↓↓↓

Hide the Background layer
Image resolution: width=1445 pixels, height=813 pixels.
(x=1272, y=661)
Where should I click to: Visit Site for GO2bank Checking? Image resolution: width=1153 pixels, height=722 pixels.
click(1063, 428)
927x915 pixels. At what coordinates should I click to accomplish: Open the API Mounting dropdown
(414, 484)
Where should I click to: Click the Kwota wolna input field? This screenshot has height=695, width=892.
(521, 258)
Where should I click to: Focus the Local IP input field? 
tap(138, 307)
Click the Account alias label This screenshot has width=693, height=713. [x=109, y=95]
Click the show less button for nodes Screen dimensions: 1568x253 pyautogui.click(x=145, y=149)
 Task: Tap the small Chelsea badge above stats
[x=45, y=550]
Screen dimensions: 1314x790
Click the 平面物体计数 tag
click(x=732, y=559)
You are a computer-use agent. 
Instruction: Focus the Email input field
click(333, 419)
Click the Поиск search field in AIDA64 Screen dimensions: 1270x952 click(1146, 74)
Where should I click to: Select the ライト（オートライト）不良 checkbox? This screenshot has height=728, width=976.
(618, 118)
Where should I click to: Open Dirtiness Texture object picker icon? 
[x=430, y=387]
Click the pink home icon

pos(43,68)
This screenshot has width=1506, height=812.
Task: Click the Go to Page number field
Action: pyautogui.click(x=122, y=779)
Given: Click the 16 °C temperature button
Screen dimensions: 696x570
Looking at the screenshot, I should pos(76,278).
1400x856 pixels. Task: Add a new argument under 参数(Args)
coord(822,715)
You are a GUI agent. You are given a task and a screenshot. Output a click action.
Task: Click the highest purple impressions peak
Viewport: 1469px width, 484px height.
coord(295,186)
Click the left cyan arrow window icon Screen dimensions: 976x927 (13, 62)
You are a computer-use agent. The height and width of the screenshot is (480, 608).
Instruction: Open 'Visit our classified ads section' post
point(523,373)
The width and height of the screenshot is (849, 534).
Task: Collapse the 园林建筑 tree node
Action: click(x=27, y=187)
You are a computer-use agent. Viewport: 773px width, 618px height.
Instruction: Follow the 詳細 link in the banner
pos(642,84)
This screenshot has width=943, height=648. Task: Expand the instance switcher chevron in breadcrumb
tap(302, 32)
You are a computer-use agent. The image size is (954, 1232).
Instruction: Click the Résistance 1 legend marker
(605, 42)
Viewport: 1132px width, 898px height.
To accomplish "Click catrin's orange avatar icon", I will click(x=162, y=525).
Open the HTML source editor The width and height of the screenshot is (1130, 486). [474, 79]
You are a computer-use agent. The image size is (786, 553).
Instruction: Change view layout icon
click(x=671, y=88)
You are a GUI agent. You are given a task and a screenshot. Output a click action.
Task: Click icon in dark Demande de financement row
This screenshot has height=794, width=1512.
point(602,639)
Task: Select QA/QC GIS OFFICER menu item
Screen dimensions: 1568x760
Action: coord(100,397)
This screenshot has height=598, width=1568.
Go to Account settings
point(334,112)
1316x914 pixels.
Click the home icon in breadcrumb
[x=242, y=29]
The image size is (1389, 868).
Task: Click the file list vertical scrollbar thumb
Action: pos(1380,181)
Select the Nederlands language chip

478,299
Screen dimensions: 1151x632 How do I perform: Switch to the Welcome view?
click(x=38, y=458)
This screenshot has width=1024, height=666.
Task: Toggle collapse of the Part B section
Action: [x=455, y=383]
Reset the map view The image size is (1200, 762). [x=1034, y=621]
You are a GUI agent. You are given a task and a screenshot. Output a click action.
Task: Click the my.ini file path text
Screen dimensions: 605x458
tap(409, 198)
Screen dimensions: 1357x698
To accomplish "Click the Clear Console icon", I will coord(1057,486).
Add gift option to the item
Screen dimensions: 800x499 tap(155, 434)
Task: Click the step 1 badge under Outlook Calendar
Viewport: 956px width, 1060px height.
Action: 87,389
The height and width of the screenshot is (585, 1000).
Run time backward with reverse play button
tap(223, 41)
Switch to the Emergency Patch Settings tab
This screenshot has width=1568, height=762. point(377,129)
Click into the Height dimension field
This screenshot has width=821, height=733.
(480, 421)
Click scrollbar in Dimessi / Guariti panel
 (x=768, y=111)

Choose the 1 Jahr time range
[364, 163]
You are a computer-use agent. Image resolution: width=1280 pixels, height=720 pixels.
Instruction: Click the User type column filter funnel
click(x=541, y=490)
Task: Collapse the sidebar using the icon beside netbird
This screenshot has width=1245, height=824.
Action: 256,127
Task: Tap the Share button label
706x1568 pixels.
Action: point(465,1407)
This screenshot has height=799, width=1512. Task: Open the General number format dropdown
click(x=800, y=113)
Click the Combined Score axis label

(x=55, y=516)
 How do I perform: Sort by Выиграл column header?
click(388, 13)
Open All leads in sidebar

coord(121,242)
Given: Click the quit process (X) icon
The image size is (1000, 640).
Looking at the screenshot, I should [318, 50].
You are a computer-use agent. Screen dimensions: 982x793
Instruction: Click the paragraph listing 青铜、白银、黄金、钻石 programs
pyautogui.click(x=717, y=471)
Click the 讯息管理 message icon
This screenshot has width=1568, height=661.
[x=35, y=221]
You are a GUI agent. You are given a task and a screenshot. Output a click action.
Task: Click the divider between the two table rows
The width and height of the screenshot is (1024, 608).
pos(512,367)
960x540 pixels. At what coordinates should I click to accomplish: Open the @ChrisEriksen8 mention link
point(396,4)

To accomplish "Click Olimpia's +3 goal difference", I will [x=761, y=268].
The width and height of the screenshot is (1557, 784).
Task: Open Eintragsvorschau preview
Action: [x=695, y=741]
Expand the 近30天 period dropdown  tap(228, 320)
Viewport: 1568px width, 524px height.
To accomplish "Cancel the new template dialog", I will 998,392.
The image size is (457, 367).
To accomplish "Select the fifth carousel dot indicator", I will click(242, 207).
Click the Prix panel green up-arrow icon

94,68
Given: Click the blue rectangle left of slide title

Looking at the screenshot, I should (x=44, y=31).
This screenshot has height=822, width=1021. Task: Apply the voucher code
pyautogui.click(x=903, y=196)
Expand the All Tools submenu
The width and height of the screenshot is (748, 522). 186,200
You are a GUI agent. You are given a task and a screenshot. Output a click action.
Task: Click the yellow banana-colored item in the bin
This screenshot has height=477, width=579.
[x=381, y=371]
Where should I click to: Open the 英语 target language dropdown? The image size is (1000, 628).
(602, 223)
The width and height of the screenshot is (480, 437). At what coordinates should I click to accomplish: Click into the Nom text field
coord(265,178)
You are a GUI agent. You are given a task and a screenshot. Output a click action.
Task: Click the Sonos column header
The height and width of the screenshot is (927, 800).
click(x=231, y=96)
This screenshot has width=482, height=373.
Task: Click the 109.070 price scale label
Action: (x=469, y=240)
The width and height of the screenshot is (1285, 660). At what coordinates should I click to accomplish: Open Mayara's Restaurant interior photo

↑↑↑

:: Instructions for the task ::
Send back each record exactly, and include them all.

:: Exercise solution ::
Hide the Background layer
Image resolution: width=1445 pixels, height=813 pixels.
(x=1272, y=661)
Where should I click to: Visit Site for GO2bank Checking? Image resolution: width=1153 pixels, height=722 pixels.
click(1063, 428)
927x915 pixels. At what coordinates should I click to accomplish: Open the API Mounting dropdown
(414, 484)
Where should I click to: Click the Kwota wolna input field? This screenshot has height=695, width=892.
(521, 258)
Where should I click to: Focus the Local IP input field? 
tap(138, 307)
Click the Account alias label This screenshot has width=693, height=713. [x=109, y=95]
Click the show less button for nodes Screen dimensions: 1568x253 pyautogui.click(x=145, y=149)
 Task: Tap the small Chelsea badge above stats
[x=45, y=550]
Screen dimensions: 1314x790
Click the 平面物体计数 tag
click(x=732, y=559)
You are a computer-use agent. 
Instruction: Focus the Email input field
click(333, 419)
Click the Поиск search field in AIDA64 Screen dimensions: 1270x952 click(1146, 74)
Where should I click to: Select the ライト（オートライト）不良 checkbox? This screenshot has height=728, width=976.
(618, 118)
Where should I click to: Open Dirtiness Texture object picker icon? 
[x=430, y=387]
Click the pink home icon

pos(43,68)
This screenshot has width=1506, height=812.
Task: Click the Go to Page number field
Action: pyautogui.click(x=122, y=779)
Given: Click the 16 °C temperature button
Screen dimensions: 696x570
Looking at the screenshot, I should pos(76,278).
1400x856 pixels. Task: Add a new argument under 参数(Args)
coord(822,715)
You are a GUI agent. You are given a task and a screenshot. Output a click action.
Task: Click the highest purple impressions peak
Viewport: 1469px width, 484px height.
coord(295,186)
Click the left cyan arrow window icon Screen dimensions: 976x927 (13, 62)
You are a computer-use agent. The height and width of the screenshot is (480, 608).
Instruction: Open 'Visit our classified ads section' post
point(523,373)
The width and height of the screenshot is (849, 534).
Task: Collapse the 园林建筑 tree node
Action: click(x=27, y=187)
You are a computer-use agent. Viewport: 773px width, 618px height.
Instruction: Follow the 詳細 link in the banner
pos(642,84)
This screenshot has width=943, height=648. Task: Expand the instance switcher chevron in breadcrumb
tap(302, 32)
You are a computer-use agent. The image size is (954, 1232).
Instruction: Click the Résistance 1 legend marker
(605, 42)
Viewport: 1132px width, 898px height.
To accomplish "Click catrin's orange avatar icon", I will click(x=162, y=525).
Open the HTML source editor The width and height of the screenshot is (1130, 486). [474, 79]
You are a computer-use agent. The image size is (786, 553).
Instruction: Change view layout icon
click(x=671, y=88)
You are a GUI agent. You are given a task and a screenshot. Output a click action.
Task: Click icon in dark Demande de financement row
This screenshot has height=794, width=1512.
point(602,639)
Task: Select QA/QC GIS OFFICER menu item
Screen dimensions: 1568x760
Action: coord(100,397)
This screenshot has height=598, width=1568.
Go to Account settings
point(334,112)
1316x914 pixels.
Click the home icon in breadcrumb
[x=242, y=29]
The image size is (1389, 868).
Task: Click the file list vertical scrollbar thumb
Action: pos(1380,181)
Select the Nederlands language chip

478,299
Screen dimensions: 1151x632 How do I perform: Switch to the Welcome view?
click(x=38, y=458)
This screenshot has width=1024, height=666.
Task: Toggle collapse of the Part B section
Action: [x=455, y=383]
Reset the map view The image size is (1200, 762). [x=1034, y=621]
You are a GUI agent. You are given a task and a screenshot. Output a click action.
Task: Click the my.ini file path text
Screen dimensions: 605x458
tap(409, 198)
Screen dimensions: 1357x698
To accomplish "Click the Clear Console icon", I will coord(1057,486).
Add gift option to the item
Screen dimensions: 800x499 tap(155, 434)
Task: Click the step 1 badge under Outlook Calendar
Viewport: 956px width, 1060px height.
Action: 87,389
The height and width of the screenshot is (585, 1000).
Run time backward with reverse play button
tap(223, 41)
Switch to the Emergency Patch Settings tab
This screenshot has width=1568, height=762. point(377,129)
Click into the Height dimension field
This screenshot has width=821, height=733.
(480, 421)
Click scrollbar in Dimessi / Guariti panel
 (x=768, y=111)

Choose the 1 Jahr time range
[364, 163]
You are a computer-use agent. Image resolution: width=1280 pixels, height=720 pixels.
Instruction: Click the User type column filter funnel
click(x=541, y=490)
Task: Collapse the sidebar using the icon beside netbird
This screenshot has width=1245, height=824.
Action: 256,127
Task: Tap the Share button label
706x1568 pixels.
Action: point(465,1407)
This screenshot has height=799, width=1512. Task: Open the General number format dropdown
click(x=800, y=113)
Click the Combined Score axis label

(x=55, y=516)
 How do I perform: Sort by Выиграл column header?
click(388, 13)
Open All leads in sidebar

coord(121,242)
Given: Click the quit process (X) icon
The image size is (1000, 640).
Looking at the screenshot, I should [318, 50].
You are a computer-use agent. Screen dimensions: 982x793
Instruction: Click the paragraph listing 青铜、白银、黄金、钻石 programs
pyautogui.click(x=717, y=471)
Click the 讯息管理 message icon
This screenshot has width=1568, height=661.
[x=35, y=221]
You are a GUI agent. You are given a task and a screenshot. Output a click action.
Task: Click the divider between the two table rows
The width and height of the screenshot is (1024, 608).
pos(512,367)
960x540 pixels. At what coordinates should I click to accomplish: Open the @ChrisEriksen8 mention link
point(396,4)

To accomplish "Click Olimpia's +3 goal difference", I will [x=761, y=268].
The width and height of the screenshot is (1557, 784).
Task: Open Eintragsvorschau preview
Action: [x=695, y=741]
Expand the 近30天 period dropdown  tap(228, 320)
Viewport: 1568px width, 524px height.
To accomplish "Cancel the new template dialog", I will 998,392.
The image size is (457, 367).
To accomplish "Select the fifth carousel dot indicator", I will click(242, 207).
Click the Prix panel green up-arrow icon

94,68
Given: Click the blue rectangle left of slide title

Looking at the screenshot, I should (x=44, y=31).
This screenshot has height=822, width=1021. Task: Apply the voucher code
pyautogui.click(x=903, y=196)
Expand the All Tools submenu
The width and height of the screenshot is (748, 522). 186,200
You are a GUI agent. You are given a task and a screenshot. Output a click action.
Task: Click the yellow banana-colored item in the bin
This screenshot has height=477, width=579.
[x=381, y=371]
Where should I click to: Open the 英语 target language dropdown? The image size is (1000, 628).
(602, 223)
The width and height of the screenshot is (480, 437). At what coordinates should I click to accomplish: Click into the Nom text field
coord(265,178)
You are a GUI agent. You are given a task and a screenshot. Output a click action.
Task: Click the Sonos column header
The height and width of the screenshot is (927, 800).
click(x=231, y=96)
This screenshot has width=482, height=373.
Task: Click the 109.070 price scale label
Action: (x=469, y=240)
The width and height of the screenshot is (1285, 660). At what coordinates should I click to accomplish: Open Mayara's Restaurant interior photo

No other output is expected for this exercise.